Steam: Microsoft and Yahoo’s Loss, Valve’s Gain
By Shawn on Thursday, May 1st, 2008 at 12:03 PM PST In Computer, Game Companies, Game Platforms, Games, Microsoft, Valve
The strategic errors and shortsightedness of one company often end up greatly befitting another. Take for example Valve’s Steam digital distribution service. When Valve first came up with the concept, it presented the idea to both Microsoft and Yahoo. Neither company saw the potential that has now been fulfilled by Valve’s Steam service.
Valve’s VP of marketing Doug Lombardi described the situation to GamesIndustry.biz in a recent interview.
“You know, we went around to Yahoo, Microsoft…and anybody who seemed like a likely candidate to build something like Steam,” he explained.

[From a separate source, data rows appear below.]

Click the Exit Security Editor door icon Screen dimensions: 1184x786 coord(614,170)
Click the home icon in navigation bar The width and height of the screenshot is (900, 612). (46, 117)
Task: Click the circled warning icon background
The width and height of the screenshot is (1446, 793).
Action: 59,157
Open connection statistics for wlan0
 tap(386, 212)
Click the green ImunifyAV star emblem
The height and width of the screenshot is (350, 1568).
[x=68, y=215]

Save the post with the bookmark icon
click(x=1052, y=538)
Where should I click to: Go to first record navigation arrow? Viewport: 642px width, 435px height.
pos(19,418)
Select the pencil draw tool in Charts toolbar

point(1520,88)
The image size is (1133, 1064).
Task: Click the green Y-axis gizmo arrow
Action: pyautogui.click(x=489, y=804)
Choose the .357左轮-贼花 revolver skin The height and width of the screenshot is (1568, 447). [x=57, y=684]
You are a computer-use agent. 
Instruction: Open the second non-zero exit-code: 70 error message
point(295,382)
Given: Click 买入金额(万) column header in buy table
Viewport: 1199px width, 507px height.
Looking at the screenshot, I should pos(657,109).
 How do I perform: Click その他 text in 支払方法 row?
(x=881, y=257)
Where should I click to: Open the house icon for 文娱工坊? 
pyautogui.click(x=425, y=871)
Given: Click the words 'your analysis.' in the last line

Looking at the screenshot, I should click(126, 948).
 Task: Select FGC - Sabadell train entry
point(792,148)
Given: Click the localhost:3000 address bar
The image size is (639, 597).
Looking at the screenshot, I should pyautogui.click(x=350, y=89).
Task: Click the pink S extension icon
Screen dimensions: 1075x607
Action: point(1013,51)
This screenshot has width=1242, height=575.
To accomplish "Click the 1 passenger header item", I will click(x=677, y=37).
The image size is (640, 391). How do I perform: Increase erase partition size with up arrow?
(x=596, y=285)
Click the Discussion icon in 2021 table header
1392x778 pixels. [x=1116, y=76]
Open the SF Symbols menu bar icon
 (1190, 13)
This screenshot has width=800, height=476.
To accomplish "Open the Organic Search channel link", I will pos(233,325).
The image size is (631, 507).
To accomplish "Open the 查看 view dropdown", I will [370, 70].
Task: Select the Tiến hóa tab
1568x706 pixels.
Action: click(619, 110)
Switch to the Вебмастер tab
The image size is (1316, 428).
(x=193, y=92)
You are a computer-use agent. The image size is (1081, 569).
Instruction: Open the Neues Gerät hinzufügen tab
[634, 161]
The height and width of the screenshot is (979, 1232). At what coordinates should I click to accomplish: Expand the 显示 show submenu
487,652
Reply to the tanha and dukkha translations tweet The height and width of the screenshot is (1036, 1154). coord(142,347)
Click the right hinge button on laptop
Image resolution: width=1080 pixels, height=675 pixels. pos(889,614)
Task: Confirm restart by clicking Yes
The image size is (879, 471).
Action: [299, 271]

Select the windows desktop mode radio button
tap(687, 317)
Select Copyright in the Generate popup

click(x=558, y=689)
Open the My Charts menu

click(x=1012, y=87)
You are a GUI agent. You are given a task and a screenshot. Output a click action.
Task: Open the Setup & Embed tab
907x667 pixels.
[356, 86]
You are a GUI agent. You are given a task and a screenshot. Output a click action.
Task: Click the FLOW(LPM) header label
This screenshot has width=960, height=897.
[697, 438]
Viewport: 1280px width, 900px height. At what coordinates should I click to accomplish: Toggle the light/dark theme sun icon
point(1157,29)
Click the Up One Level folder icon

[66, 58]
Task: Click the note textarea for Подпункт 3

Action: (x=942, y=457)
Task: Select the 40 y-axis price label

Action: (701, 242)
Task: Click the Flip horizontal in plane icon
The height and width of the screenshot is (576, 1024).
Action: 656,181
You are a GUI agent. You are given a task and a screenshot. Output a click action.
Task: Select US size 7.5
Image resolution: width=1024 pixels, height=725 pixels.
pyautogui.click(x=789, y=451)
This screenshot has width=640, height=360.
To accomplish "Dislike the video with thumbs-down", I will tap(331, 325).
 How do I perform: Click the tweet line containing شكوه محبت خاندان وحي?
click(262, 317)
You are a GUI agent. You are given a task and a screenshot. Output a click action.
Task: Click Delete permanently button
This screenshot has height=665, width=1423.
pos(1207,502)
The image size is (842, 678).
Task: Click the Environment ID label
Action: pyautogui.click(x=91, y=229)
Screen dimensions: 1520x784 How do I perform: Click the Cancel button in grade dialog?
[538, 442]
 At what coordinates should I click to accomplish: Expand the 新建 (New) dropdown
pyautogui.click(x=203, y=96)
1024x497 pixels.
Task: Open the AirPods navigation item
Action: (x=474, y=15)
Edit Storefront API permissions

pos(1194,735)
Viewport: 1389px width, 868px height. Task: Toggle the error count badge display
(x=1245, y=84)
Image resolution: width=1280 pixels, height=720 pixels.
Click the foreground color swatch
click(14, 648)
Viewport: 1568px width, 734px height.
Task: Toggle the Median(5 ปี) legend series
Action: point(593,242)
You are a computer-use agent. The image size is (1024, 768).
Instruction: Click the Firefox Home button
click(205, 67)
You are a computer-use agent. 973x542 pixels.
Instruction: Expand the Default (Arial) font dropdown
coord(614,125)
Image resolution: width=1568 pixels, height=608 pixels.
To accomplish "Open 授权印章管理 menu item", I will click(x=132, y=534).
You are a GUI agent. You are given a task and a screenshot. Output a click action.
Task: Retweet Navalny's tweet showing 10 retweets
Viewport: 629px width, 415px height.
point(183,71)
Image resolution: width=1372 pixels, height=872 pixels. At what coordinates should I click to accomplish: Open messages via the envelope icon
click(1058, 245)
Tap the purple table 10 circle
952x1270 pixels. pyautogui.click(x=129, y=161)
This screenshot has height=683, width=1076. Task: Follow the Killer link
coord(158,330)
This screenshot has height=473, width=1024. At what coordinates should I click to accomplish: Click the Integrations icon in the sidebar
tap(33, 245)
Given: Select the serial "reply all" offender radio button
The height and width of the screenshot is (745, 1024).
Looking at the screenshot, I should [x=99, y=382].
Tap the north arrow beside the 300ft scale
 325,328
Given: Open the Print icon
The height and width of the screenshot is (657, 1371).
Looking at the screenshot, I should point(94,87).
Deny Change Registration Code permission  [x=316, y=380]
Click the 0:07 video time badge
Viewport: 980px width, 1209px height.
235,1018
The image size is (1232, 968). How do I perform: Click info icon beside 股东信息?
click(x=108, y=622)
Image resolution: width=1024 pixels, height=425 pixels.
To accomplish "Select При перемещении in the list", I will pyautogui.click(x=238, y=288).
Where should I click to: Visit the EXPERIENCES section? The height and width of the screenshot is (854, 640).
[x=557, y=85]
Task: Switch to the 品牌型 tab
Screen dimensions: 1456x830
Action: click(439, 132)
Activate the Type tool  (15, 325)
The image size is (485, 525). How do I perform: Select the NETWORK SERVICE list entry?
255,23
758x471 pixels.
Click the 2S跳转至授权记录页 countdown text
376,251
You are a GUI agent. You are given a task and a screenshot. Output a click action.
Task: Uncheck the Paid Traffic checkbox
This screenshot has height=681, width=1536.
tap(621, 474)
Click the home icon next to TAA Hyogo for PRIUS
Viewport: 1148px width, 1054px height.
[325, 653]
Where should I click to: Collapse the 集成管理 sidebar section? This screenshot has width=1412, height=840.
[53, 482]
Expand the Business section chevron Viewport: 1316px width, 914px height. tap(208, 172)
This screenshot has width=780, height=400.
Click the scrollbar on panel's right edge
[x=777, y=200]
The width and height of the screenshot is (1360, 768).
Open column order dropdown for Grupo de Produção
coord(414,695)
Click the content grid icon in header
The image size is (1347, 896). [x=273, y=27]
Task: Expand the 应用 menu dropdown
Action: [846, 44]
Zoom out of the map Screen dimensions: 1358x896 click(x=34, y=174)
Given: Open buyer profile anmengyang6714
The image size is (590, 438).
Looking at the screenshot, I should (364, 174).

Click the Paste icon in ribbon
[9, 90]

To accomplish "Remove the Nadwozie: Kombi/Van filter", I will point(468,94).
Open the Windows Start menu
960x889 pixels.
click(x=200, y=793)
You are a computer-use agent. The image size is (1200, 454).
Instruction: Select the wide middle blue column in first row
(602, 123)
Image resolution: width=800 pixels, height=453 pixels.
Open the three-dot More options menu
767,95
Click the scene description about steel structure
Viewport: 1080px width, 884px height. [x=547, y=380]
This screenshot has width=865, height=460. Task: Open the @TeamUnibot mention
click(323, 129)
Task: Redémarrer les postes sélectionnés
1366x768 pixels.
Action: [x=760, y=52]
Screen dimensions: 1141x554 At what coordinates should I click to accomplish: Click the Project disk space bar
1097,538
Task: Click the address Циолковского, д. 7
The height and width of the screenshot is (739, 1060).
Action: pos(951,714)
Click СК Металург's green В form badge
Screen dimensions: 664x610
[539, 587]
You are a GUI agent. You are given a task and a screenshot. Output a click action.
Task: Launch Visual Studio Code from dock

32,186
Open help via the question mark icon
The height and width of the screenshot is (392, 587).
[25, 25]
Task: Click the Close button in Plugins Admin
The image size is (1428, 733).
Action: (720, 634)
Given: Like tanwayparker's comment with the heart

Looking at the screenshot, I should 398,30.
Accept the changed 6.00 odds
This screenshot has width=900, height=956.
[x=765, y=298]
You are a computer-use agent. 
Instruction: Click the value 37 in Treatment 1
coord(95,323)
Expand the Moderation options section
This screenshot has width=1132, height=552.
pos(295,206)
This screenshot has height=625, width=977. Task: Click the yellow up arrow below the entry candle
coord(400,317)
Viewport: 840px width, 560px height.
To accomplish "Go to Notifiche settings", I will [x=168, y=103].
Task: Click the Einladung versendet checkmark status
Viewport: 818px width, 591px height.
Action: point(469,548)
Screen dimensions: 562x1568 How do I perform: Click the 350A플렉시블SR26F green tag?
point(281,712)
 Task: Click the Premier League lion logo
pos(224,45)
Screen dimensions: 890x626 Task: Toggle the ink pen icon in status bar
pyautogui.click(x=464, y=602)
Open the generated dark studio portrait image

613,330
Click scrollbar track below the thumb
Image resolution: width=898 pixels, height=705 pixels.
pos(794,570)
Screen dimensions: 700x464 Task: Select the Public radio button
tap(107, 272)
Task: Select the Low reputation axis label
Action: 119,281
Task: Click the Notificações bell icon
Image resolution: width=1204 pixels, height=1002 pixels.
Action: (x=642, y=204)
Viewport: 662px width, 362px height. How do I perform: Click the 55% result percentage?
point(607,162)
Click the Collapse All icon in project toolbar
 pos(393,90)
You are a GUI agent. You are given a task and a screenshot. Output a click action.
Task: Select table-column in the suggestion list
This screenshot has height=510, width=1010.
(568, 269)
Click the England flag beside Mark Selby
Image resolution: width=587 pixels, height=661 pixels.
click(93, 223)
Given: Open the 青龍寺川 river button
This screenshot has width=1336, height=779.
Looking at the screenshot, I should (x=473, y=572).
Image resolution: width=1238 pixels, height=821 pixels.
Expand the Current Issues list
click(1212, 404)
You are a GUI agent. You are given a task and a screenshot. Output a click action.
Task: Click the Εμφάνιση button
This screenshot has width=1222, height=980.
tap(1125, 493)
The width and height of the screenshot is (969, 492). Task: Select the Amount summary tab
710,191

“We basically had our feature list that we wanted. We wanted auto-updating, we wanted better anti-piracy, better anti-cheat, and selling the games over the wire was something we came up with later.
“We went around to everybody and asked ‘Are you guys doing anything like this?’ And everyone was like ‘That’s a million miles in the future…We can’t help you.’”
Steam handles Valve’s products and many others with over 300 available titles and over 14 million accounts; all at a time when the games industry is pushing towards digital distribution.

Now if only Valve could understand that a worldwide distribution digital download program shouldn’t be selling games in North America Only we’d be on to something.